I love Philippa Gregory's books especially The Boleyn Girl but this book had me from the beginning and never wanted it to end. Saw part of filming for White Princess over the summer at Wells Cathedral and can't wait to see the whole story on TV.
I know the author must like challenges, (she's a master writer), but Margaret was downright tiresome as a main character: I admire the author's ability to weave a story but seeing the story to it's end was like serving on jury duty.
I liked the way the story took on the perspective of the oldest Tudor Princess, Margaret. It is her descendants that lead to the current serving royals in England. Fascinating to think what life was like for her during this time.
I have looked forward to reading this book, and now that I have, I can say that it was an educational experience, as historical fiction should be.

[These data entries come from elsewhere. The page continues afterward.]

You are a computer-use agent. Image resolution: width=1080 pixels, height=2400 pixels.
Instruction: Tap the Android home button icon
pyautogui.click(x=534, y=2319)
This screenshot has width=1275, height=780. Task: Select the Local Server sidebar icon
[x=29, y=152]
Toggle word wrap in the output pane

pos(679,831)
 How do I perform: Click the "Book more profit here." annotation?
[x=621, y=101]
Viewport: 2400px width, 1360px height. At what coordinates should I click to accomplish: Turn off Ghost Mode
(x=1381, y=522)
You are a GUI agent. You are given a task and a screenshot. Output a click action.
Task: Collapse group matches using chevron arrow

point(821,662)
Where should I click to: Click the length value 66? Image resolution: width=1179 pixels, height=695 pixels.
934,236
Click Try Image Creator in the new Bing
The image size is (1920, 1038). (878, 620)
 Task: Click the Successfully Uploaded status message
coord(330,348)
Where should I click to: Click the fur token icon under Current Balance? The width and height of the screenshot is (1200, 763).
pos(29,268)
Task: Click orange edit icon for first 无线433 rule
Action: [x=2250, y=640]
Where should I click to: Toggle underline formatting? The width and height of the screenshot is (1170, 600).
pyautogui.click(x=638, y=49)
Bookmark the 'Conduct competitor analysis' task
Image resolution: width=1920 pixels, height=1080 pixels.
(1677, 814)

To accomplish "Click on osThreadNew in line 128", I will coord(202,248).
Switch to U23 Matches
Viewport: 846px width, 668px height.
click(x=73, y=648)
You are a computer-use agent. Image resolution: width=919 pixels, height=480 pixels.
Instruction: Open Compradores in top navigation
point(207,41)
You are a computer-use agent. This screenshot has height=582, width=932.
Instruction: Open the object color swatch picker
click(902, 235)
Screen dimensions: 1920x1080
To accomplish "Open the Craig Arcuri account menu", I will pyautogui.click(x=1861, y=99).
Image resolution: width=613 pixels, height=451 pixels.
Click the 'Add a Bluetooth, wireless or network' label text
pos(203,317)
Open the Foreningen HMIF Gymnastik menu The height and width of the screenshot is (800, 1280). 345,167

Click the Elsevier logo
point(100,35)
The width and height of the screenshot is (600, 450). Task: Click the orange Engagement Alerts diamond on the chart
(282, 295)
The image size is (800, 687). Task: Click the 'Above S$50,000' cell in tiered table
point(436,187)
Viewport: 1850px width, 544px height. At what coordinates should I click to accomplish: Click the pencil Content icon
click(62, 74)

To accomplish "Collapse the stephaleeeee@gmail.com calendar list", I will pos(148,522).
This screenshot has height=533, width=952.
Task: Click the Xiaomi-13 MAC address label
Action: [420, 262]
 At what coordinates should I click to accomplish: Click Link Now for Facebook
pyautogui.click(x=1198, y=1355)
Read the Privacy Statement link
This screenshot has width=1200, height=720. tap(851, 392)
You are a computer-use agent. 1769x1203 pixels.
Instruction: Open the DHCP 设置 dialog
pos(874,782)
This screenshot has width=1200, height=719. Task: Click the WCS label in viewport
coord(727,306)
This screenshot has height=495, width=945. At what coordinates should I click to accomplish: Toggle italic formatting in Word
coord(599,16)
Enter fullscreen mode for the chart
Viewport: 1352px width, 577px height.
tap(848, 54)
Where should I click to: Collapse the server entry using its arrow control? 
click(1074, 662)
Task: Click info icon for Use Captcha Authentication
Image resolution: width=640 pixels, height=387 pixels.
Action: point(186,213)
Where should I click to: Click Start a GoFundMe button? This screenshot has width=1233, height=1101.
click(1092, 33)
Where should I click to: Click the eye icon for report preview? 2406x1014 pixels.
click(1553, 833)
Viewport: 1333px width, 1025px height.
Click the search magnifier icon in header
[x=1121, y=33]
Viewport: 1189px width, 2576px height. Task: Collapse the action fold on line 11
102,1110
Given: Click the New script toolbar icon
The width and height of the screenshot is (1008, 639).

While I know much more about Katherine and Mary, it was interesting reading through this speculation about Margaret's life. Ms. Gregory admits there is not much in the historical record concerning Margaret, but nonetheless, Ms. Gregory wove a believable story with the information available. So much so, that I was intrigued enough to search her bibliography for more information about Margaret and ordered one book, and in the process of ordering, found another.
I have been to Edinburgh Castle and Sterling Castle numerous times, (Sterling, Scotland being one of my favorite places to visit among extensive travel throughout western and Eastern Europe) and could easily envision everything depicted in this novel.
This book was well worth waiting for, as all of her books are. Well done, Philippe Gregory! Can't wait for the next one!
I didn't enjoy this one as much as "The Other Boleyn Girl" or "The White Queen." It is written in the voice of the main character, Margaret Tudor, thoughout her life. Fortunately, her narration matures as she does, and even though I understand the author's intent, I found it tedious until the last third of the book. The fictionalized account of her place in history is definitely an interesting read.
This is no way Philippa Gregory's finest offer; in fact, In my opinion, this is her worst novel. The three queens: Margaret, Mary, and Katherine are portrayed as simpering, manipulative, conniving women who are easily pacified with articles of clothing and wads of silk fabric! And then in the end Gregory proselytize in Mary's voice about the importance of sisterhood. There is no sisterhood in this pulp, only capital gains for Ms. Gregory. What a disappointment.
Very disappointed in this book. It was so repetitive and felt like reading a soap opera.